Sunday, October 14, 2012

Background and Inspiration




Hey all or anyone who takes a stroll here.

Snow Daze is a combined effort with my artist and creative confederate Marcus.  It's a bit of a strange venture, a little odd in tone, but something that has edges and definition.  We are slow in production because life commands it.

I thought it'd be interesting to provide some background for the elements demonstrated within the pages you've hopefully been keeping up with.  So here goes.

This is a comic about brown younguns.  I've always liked the idea of absurdly mature youngsters...not because I think that people aren't forced to grow old beyond their relative birthdate, but the fact is that young people are more mature than generally depicted.  As a young person my head was heavy with responsibilities and struggled perspectives.  I knew others like me and I knew plenty others NOT like me; we all mature at a different mph and for drastically different reasons.

The reality of Snow Daze is a convoluted one, for certain.  I like using broad strokes and then alternating to fine brushes when I write (to provide a visual allegory), and I think adolescence employs similar tools.  Nolo and his crew represent that definitive entrepreneurial spirit that inhabits certain younger individuals.  Simultaneously, Nolo and certain others speak with a certain stylized gravity that contradicts their relative age.  But they are still not adults and remain affected by the culture and confining geography of their young lives.

I've always been a very big fan of Rian Johnson's high-school-noir masterpiece Brick, and it's been a decided inspiration for this story and world.  Not saying that I hope to ape his film (and check out the novelization pdf, which is excellent), which I argue is somewhat monolithic in its perhaps invented genre, but I immediately understood its exaggerations minutes into it.  It took itself seriously, even as many of its scenes were somewhat silly and excessively melodramatic.  When it was funny - the scene with The Pin's mom, Tug struggling in the kitchen, etc - it wasn't funny by mistake, it was funny because it pointed to the absurdity of young people playing as adults concerned with mortality.  Except, on returning to that notion, you realize that young people may know more about mortality than we give them credit for.  Laugh and then pause.

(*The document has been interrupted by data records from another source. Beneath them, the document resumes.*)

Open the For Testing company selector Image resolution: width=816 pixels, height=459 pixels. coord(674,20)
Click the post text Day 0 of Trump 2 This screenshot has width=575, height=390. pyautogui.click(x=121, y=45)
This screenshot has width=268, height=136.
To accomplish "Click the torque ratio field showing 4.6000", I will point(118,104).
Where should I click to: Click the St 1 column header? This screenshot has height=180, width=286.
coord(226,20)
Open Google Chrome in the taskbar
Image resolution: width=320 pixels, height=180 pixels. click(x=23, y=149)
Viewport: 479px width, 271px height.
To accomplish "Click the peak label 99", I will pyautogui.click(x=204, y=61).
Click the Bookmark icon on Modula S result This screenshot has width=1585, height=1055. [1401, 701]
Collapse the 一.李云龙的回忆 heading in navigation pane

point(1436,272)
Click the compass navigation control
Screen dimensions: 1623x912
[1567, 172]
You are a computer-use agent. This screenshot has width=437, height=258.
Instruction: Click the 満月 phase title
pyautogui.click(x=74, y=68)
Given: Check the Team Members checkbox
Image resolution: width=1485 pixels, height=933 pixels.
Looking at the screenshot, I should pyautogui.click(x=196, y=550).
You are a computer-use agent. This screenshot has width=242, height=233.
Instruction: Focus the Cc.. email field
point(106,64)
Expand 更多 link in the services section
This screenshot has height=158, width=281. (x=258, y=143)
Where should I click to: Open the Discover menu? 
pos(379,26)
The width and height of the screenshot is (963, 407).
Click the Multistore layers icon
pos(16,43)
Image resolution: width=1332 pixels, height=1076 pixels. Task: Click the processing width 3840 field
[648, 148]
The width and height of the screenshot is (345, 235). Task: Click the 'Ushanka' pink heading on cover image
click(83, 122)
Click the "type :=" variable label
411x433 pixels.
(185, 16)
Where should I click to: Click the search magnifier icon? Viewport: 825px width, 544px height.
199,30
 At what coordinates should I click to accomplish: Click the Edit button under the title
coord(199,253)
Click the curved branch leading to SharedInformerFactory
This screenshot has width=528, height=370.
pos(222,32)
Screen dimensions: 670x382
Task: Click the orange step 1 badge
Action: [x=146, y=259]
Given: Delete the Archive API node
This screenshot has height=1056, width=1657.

I hope that aspects of Snow Daze are humorous, and not by happenstance.

This is a race story, a noirish tale, a crime epic, a two-fisted adventure, in a city being filled with breathing characters.  Marcus and I cannot fucking wait to turn you on to some of the wilder moments we're devising.  This has been a long time coming but we assure you that we will deliver something unique and involved, and like nothing else on the shelf.